Setting up the Department of Homeland Security’s Procurement Innovation Lab (PIL) was one of the first things Soraya Correa did after becoming DHS chief procurement officer in 2015.
It originally had one half of one full-time employee, and the lab reported to her. Polly Hall, the PIL’s current director, came to the lab in 2017 from having worked as a contracting officer on a Transportation Security Administration procurement where she had been trying to think about new techniques for doing advisory downselects. Since then the PIL has grown to a full-time staff of six, and most DHS components also have an acquisition innovation advisor (not a full-time position) who acts as a sort of local representative for what the PIL and Correa were trying to do.
With the PIL’s own staff and the acquisition innovation advisors in the components, DHS arguably has established more of an ongoing innovation capacity than any other federal agency. Correa and her colleagues are institutionalizing innovation, something we rarely see in the government.

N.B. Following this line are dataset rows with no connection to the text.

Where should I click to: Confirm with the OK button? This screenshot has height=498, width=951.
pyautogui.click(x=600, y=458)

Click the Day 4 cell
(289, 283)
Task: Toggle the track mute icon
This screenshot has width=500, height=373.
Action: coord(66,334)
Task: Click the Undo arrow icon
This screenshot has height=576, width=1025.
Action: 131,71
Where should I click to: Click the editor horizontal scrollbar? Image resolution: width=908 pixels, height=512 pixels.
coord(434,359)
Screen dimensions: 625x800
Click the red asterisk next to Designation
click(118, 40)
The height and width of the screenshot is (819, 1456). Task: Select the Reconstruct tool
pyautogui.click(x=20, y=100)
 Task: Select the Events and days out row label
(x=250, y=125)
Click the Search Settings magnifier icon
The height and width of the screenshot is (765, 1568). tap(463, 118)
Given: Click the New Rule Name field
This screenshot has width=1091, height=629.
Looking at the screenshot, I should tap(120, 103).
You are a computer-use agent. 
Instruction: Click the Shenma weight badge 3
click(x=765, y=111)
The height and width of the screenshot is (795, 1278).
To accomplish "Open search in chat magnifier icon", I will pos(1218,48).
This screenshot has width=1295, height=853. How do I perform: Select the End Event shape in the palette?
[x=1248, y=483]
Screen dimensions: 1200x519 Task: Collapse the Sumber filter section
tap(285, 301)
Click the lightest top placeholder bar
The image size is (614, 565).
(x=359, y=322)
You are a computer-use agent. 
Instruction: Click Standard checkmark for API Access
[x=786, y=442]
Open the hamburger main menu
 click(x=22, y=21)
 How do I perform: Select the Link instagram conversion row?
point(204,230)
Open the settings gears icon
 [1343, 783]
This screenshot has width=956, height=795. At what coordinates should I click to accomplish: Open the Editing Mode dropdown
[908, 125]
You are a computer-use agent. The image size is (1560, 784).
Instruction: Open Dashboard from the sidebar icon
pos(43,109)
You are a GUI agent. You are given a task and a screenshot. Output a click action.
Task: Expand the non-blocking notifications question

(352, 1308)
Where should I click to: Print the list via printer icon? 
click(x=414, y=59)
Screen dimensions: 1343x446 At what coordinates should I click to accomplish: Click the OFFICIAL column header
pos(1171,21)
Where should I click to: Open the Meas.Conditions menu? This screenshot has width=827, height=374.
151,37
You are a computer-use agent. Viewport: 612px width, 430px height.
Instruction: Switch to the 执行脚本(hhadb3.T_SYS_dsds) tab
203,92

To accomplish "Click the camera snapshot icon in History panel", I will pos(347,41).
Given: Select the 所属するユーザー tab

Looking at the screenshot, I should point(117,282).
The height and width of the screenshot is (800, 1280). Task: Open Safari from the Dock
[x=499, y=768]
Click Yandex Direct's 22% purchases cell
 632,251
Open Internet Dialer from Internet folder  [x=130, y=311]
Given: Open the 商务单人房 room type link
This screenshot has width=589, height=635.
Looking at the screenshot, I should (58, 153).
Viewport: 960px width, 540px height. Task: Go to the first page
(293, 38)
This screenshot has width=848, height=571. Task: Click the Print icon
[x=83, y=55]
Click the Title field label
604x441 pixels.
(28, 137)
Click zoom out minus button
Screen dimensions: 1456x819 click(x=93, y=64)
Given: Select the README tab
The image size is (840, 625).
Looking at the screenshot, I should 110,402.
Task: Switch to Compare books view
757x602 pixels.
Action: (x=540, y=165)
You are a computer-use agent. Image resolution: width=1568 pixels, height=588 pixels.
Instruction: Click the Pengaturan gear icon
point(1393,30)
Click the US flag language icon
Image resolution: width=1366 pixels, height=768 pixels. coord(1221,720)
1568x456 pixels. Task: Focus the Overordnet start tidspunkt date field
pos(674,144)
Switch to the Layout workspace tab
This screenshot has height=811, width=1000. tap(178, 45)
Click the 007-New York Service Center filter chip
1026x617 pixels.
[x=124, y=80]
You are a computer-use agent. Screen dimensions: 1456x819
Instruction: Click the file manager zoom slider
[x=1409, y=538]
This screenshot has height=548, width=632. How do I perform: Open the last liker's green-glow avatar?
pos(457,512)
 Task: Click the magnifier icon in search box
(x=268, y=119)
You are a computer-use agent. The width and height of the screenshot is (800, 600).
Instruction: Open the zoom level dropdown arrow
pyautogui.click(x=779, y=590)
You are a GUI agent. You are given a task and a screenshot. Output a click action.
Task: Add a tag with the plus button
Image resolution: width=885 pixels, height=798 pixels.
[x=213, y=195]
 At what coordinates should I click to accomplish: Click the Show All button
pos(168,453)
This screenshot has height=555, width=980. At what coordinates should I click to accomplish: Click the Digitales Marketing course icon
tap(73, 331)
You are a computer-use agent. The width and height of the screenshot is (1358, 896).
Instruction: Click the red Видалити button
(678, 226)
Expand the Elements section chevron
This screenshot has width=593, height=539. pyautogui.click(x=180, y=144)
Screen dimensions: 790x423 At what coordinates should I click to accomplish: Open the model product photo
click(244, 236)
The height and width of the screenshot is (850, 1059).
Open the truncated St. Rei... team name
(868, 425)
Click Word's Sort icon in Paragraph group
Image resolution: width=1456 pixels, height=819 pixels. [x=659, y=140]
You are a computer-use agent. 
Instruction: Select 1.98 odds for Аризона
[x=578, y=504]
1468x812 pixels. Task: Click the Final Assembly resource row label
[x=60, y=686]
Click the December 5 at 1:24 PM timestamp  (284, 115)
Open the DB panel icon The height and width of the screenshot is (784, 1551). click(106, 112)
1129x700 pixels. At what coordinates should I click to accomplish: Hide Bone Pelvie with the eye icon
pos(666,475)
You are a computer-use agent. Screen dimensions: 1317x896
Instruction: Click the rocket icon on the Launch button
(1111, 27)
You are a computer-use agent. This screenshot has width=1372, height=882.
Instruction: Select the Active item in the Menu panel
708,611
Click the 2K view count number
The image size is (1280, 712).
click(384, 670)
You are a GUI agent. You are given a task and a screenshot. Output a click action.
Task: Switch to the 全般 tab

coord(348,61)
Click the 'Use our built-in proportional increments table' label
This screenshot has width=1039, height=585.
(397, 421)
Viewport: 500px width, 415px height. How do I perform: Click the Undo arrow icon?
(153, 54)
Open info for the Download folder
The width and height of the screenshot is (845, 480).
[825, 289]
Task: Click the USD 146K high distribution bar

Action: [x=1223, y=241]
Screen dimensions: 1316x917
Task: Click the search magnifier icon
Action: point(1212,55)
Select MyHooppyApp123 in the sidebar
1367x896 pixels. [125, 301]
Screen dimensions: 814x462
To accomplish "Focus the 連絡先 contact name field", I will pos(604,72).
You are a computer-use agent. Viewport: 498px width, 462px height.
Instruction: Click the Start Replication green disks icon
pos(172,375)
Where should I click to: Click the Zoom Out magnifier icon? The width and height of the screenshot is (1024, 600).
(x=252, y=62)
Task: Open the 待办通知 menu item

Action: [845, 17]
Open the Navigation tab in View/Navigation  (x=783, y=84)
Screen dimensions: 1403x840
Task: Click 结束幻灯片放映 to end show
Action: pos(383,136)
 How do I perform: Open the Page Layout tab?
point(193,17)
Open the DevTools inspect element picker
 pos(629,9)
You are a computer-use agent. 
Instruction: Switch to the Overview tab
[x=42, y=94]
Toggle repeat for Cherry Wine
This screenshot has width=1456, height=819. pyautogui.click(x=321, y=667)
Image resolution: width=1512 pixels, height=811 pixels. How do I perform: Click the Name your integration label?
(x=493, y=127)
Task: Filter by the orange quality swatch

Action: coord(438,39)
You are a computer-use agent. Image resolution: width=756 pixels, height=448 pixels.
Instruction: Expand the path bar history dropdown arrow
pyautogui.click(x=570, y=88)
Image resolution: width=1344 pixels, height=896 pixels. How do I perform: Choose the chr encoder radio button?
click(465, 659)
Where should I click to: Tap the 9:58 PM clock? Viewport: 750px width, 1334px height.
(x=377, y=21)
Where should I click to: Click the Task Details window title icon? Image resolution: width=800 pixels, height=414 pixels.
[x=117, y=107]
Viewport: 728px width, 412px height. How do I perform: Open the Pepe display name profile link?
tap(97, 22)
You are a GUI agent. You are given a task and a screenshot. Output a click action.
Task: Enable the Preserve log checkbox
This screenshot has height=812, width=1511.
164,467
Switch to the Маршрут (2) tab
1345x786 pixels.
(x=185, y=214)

The PIL’s operating principle is not to force itself on DHS contracting people. It is not a tiger team that swoops in and takes over a procurement. PIL staffers come in only when asked by the people doing the procurement – both program and contracting people. They provide advice to the frontline folks, and those employees then do the work. For projects being supported, staff from the PIL meet with their contracting customers every other week for 15 minutes until the contract or task order is awarded.